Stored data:
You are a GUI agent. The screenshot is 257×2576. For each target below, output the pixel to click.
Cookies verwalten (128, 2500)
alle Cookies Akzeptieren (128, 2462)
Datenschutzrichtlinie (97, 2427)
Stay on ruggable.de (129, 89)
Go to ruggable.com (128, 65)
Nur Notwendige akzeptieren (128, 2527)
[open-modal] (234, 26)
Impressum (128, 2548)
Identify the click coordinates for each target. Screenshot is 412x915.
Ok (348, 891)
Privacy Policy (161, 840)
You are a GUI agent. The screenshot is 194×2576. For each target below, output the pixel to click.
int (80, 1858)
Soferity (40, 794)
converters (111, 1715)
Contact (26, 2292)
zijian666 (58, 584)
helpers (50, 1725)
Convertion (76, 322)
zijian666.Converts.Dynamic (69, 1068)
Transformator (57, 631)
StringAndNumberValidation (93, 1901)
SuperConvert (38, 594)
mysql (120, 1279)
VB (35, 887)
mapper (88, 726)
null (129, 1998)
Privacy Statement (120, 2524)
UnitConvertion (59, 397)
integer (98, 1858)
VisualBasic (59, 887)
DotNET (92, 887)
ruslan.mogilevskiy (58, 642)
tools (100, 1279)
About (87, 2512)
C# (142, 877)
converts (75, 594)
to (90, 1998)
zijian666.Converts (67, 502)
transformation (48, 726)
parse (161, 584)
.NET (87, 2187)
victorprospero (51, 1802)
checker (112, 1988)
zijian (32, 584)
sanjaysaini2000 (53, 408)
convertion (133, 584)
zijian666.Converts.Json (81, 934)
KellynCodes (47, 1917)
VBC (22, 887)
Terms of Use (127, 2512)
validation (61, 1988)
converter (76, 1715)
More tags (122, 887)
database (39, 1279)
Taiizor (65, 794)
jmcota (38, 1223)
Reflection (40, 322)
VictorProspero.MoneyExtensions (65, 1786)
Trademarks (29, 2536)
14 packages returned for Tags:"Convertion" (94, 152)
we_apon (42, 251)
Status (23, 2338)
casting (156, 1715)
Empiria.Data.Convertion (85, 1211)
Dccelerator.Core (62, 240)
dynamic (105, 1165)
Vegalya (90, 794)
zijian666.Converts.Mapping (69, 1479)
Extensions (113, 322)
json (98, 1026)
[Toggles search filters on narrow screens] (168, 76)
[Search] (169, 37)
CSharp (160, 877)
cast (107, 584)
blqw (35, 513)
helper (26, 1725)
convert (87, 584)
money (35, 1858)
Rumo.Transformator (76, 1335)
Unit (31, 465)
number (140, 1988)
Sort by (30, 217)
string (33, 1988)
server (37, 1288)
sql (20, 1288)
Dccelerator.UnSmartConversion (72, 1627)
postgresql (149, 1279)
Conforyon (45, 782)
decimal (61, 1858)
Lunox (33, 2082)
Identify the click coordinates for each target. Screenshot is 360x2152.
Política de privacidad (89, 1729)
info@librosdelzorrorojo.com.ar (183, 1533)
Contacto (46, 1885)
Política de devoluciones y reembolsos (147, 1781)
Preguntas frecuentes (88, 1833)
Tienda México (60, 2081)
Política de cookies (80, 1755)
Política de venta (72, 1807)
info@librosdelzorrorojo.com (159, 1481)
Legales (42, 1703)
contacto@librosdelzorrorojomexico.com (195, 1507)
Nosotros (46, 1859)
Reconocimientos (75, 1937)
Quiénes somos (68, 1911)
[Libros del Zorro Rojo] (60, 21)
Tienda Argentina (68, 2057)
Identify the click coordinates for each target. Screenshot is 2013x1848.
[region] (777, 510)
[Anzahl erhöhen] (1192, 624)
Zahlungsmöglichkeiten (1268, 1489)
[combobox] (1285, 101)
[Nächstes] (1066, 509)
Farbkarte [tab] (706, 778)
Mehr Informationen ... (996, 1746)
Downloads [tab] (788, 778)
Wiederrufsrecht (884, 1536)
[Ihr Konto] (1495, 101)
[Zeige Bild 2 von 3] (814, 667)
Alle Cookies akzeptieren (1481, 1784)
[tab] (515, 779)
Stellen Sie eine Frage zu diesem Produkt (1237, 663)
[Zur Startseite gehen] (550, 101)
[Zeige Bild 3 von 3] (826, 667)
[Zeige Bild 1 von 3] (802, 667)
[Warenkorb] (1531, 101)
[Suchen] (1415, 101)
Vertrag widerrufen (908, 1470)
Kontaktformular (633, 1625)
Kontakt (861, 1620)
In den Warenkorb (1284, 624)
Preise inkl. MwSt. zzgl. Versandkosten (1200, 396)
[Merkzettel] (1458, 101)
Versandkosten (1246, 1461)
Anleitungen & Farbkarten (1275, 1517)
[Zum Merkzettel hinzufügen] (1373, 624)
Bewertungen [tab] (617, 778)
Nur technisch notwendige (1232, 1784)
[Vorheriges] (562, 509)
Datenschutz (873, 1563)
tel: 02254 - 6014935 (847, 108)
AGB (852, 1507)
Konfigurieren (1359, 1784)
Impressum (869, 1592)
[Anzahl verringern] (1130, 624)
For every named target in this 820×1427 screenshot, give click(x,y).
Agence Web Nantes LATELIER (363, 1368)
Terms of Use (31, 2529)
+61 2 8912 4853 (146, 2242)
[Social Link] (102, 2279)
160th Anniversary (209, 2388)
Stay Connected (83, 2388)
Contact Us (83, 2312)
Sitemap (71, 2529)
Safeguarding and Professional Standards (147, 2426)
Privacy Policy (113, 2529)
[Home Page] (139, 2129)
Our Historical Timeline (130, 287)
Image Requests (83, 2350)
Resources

YOUR GOAL |
Filter these records, keeping every line where the word "Privacy" occurs.

RESULT |
Privacy Policy (161, 840)
Privacy Statement (120, 2524)
Privacy Policy (113, 2529)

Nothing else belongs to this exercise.